«Don’t cry for me Argentina», «Non piangere per me Argentina» cantava Eva Peron nel musical di Andrew Lloyd Webber. Ma questa volta a piangere sono sette sinti, milanesi d’adozione, che due anni fa in Spagna avevano rapinato i gioielli di Evita. Presi qualche mese dopo il colpo, l’altro giorno hanno anche perso la parte più consistente del bottino: due anelli, orecchini e una diadema che da solo vale 4 milioni. Sentendo il fiato sul collo dei carabinieri, uno degli ultimi complici in libertà ha infatti abbandonato parte della refurtiva in un albergo cittadino.
La vicenda ha come antefatto l’agonia di Maria Eva Duarte in Peron, colpita da tumore all’inizio degli anni Cinquanta. Mentre si sta spegnendo consegna a una persona di fiducia il cofanetto con i suoi preziosi raccomandando che, in caso di vendita, non vengano separati. Brillanti e pietre preziose, collane e orecchini, bracciali e anelli ma soprattutto il diadema regalato dai re d’OLanda alla moglie dello «descamisado» Juan Domingo Peron. Evita morirà poi a 33 anni il 26 luglio 1952 e da allora lo scrigno inizierà a girare per il mondo fino ad approdare in Spagna, presso la gioielleria «Joays Sofia» di Valencia.
E in Spagna nel 2009 sbarca con la sua corte, i suoi autisti e i suoi guardaspalle il solito ricco sceicco che vuole comprare i gioielli visti in autunno alla Fiera del Lusso di Valencia. Inizia la trattativa. I modi del magnate arabo sono convincenti, tanto che la titolare della «Joays Sofia» si reca nel suo albergo per concludere la vendita. In una lussuosa stanza i nomadi hanno preparato la trappola: una scrivania con il doppio fondo dove si nasconde un complice. Il pagamento infatti viene effettuato in contante controllato e contato dal venditore e poi riposto in un cassetto. Dove viene cambiato con soldi falsi dal bandito nascosto. A metà operazione la donna sospetta qualcosa, cerca di interrompere l’operazione ma viene aggredita dagli «arabi» che poi scappano con il tesoro. È il colpo più grosso a livello europeo mai tentato con la tecnica del «rip deal». Da «rip», strappo, e «deal», affare.

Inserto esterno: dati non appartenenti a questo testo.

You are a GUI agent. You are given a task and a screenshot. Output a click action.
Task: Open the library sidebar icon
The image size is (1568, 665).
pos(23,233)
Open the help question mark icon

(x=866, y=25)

Le indagini della polizia spagnola si concentrano su Milano, in particolare su Cusago dove vive una fiorente comunità di sinti originari della Serbia, ma ormai stanziati nel milanese, specializzati in questo genere di colpi. Truffatori abilissimi, poliglotti, con grosse disponibilità che permette loro di finanziare con somme ingenti i loro colpi. Per conquistare la fiducia di un orafo possono spendere senza battere ciglio anche 100mila euro per un gioiello.
Gli investigatori si mettono in contatto con i carabinieri del Reparto Operativo, guidato da Lorenzo Falferi, e del Nucleo investigativo, diretto da Antonino Bolognani. A maggio scattano gli arresti: sei in Spagna e 1 a Milano, tutti nomadi tra i 24 e i 47 anni. Ne rimangono fuori altri due o tre ricercati, com’è ricercato il bottino. E forse sentendo il fiato sul collo dei carabinieri decidono di mollare, se non addirittura far trovare, parte del bottino nella speranza di placare gli investigatori. Così in una stanza dell’hotel Silver, fatalità proprio a Cusago, i militari trovano anelli, orecchi e il favoloso diadema.